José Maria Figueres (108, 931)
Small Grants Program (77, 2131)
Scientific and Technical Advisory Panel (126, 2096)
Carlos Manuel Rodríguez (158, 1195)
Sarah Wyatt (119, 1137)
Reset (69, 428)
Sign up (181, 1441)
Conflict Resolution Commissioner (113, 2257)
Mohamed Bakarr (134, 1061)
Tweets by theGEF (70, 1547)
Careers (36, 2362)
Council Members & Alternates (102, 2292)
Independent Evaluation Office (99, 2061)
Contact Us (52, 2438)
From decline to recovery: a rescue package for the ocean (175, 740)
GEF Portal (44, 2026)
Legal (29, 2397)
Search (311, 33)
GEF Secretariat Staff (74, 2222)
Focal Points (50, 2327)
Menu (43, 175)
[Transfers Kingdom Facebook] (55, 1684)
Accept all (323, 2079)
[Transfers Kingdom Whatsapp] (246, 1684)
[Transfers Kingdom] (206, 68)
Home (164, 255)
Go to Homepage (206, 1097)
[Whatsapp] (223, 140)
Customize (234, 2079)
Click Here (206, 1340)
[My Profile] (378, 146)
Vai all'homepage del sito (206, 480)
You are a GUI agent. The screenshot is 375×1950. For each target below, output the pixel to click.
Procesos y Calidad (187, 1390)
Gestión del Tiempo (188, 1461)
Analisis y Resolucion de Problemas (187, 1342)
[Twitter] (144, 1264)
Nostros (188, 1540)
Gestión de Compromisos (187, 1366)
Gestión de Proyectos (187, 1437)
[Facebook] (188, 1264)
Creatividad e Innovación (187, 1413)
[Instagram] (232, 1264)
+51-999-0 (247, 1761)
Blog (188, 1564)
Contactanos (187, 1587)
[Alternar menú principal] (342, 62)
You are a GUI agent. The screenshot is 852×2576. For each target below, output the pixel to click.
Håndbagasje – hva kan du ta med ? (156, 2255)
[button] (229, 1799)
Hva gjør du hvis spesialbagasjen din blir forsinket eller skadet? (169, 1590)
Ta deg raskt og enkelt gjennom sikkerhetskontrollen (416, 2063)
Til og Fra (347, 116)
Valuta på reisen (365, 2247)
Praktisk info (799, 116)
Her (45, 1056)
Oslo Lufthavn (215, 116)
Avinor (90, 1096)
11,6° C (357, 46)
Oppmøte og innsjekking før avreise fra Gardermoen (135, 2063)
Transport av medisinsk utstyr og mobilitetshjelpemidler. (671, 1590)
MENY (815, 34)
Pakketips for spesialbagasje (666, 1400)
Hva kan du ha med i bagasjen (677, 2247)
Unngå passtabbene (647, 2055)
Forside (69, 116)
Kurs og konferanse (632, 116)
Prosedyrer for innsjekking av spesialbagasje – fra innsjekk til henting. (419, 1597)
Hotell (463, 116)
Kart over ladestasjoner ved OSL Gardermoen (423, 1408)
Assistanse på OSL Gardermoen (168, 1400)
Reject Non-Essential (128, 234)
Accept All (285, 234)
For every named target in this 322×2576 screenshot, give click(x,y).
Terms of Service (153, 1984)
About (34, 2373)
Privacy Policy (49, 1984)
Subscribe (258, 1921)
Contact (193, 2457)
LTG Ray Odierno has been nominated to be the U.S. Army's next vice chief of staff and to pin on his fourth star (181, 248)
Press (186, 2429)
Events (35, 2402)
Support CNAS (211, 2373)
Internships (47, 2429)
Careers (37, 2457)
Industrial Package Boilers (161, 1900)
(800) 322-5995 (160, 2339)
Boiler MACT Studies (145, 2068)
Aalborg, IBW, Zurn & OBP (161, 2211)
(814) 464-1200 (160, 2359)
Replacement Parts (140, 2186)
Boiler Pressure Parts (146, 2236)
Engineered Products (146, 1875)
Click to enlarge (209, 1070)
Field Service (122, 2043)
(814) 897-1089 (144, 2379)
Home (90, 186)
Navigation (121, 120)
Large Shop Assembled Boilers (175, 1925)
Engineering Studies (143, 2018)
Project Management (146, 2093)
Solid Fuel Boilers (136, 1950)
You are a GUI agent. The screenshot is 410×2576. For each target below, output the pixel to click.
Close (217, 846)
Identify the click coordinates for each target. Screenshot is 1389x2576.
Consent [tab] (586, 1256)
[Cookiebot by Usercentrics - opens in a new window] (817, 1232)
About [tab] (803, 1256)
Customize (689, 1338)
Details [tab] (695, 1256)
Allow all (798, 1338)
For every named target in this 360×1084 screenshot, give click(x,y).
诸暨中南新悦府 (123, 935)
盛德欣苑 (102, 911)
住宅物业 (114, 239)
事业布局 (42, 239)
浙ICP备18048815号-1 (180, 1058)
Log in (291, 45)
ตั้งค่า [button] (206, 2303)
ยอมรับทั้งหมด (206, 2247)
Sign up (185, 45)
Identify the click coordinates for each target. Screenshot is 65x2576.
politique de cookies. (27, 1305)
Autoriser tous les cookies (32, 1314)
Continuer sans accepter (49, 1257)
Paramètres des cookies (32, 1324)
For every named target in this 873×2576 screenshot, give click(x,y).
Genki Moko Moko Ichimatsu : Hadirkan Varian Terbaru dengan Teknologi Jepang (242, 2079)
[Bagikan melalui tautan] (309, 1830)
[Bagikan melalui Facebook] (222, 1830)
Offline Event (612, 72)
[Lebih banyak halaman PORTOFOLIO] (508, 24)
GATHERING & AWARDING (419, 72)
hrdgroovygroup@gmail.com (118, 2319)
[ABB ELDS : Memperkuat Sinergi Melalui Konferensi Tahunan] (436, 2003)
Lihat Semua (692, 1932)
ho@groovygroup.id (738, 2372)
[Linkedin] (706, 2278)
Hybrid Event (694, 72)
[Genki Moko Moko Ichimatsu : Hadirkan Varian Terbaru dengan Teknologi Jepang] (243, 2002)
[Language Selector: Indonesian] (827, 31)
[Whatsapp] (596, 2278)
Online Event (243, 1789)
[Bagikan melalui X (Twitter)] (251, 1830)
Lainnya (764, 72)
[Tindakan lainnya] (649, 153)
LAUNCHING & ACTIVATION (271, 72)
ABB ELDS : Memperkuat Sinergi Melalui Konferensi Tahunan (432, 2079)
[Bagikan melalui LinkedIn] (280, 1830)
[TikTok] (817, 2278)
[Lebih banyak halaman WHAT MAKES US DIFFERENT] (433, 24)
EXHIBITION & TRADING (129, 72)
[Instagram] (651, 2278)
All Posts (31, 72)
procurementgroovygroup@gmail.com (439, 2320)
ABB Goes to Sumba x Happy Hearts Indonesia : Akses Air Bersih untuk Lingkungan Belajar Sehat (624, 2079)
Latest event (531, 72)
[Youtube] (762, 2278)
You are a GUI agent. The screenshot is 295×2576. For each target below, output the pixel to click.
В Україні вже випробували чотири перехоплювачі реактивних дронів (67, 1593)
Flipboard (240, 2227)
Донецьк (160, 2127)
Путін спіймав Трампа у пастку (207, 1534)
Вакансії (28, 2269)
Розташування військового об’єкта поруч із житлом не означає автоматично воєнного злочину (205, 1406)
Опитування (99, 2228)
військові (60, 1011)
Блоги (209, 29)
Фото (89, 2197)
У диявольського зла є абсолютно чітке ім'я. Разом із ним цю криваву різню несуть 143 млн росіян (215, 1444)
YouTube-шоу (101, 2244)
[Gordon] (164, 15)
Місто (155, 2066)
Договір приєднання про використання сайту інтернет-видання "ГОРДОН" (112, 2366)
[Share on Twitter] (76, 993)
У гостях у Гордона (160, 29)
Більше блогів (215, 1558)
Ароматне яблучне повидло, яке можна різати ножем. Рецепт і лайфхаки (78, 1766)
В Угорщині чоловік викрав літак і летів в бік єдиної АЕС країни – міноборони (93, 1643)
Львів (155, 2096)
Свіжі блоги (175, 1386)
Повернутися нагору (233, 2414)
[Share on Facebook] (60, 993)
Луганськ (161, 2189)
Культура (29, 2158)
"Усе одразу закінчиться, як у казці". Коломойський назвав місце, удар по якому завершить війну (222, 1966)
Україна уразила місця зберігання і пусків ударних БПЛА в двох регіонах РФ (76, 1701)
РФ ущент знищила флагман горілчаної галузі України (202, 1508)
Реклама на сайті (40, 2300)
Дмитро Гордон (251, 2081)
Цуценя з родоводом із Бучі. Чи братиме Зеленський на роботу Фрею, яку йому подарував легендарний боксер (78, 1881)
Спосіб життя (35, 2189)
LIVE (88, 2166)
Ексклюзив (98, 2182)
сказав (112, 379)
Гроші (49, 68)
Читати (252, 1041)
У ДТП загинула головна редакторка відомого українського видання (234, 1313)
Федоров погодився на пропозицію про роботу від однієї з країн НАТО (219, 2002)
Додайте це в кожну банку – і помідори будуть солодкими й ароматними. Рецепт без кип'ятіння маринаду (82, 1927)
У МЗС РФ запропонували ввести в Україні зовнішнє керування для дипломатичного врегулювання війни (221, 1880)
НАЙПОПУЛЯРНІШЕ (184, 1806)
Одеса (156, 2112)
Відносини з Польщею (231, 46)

**Requirement**
Repeat, character for character, the lines of the material above from the line with "Вакансії (28, 2269)" through the line with "Фото (89, 2197)".

**Answer to the exercise**
Вакансії (28, 2269)
Розташування військового об’єкта поруч із житлом не означає автоматично воєнного злочину (205, 1406)
Опитування (99, 2228)
військові (60, 1011)
Блоги (209, 29)
Фото (89, 2197)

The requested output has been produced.